▶ [Problem statement]
List every line of the data below that contains the string "coordinates". Treat the match as case-sensitive.

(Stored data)
■ ■ ■ ■

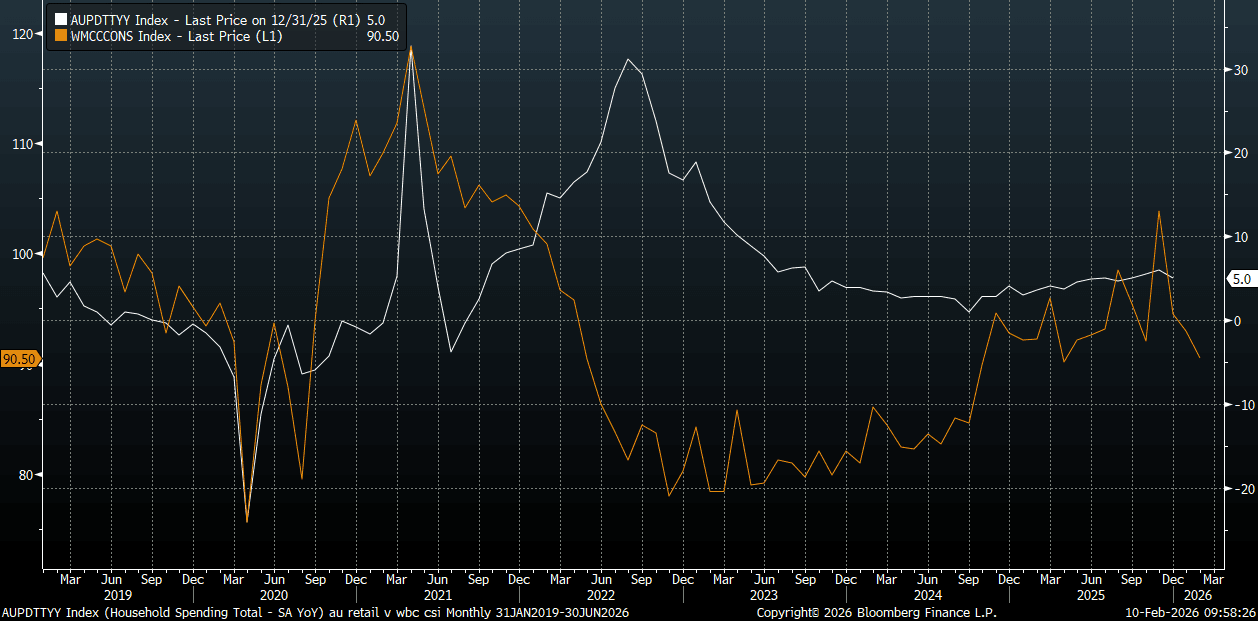Click the orange WMCCCONS legend color swatch

(61, 36)
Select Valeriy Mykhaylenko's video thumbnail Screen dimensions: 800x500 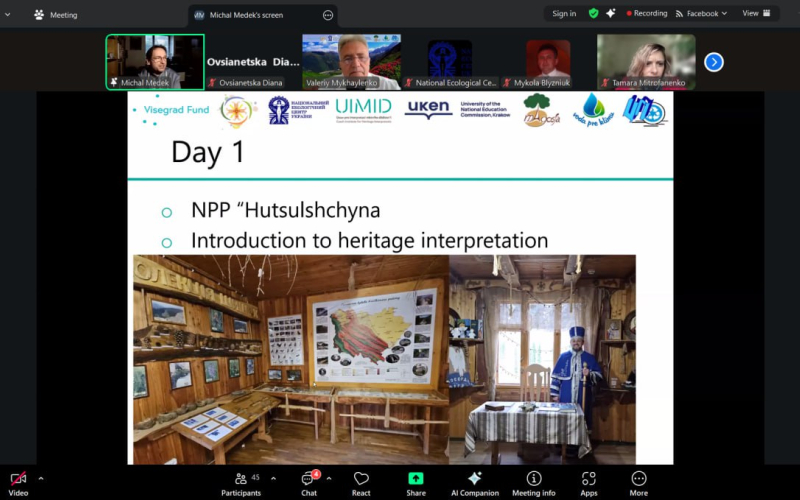351,62
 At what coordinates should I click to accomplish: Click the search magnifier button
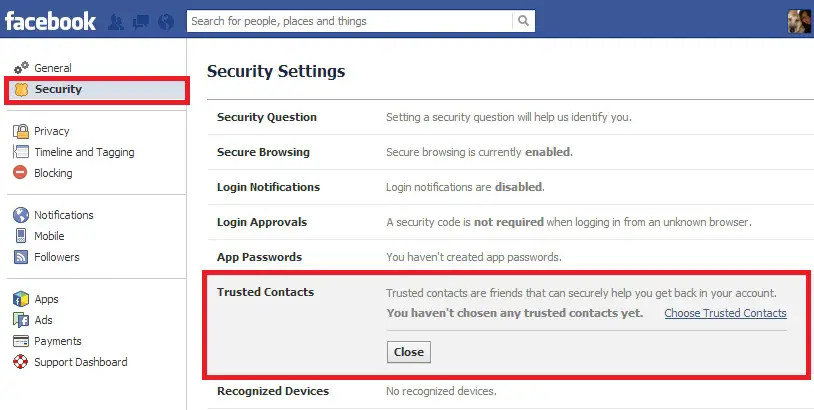pos(523,21)
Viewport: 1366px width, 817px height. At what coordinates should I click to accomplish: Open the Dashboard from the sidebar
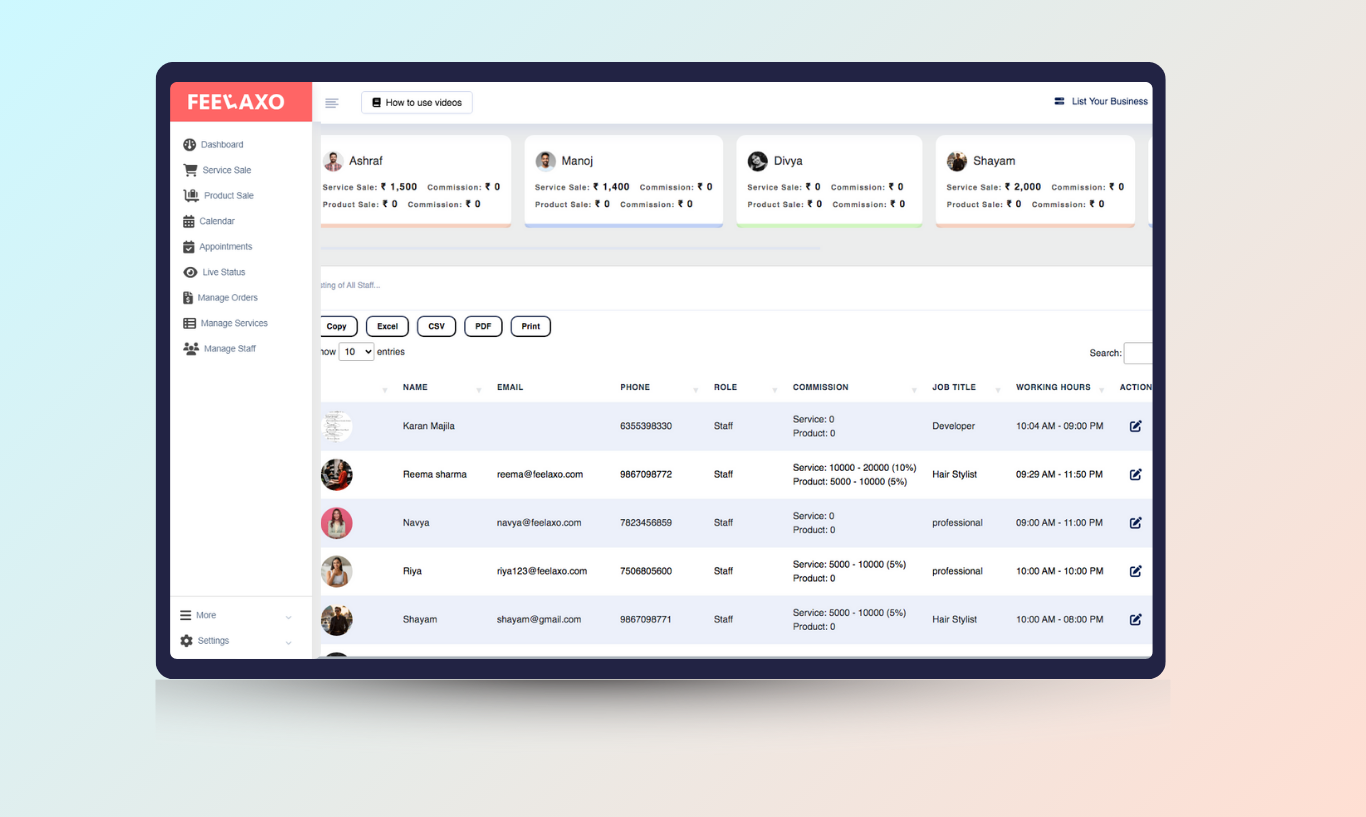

■ ■ ■ ■

▶ [Complete answer]
 At what coordinates should I click to accomplish: Click the search magnifier button
Viewport: 1366px width, 817px height. At what coordinates should I click to accomplish: Open the Dashboard from the sidebar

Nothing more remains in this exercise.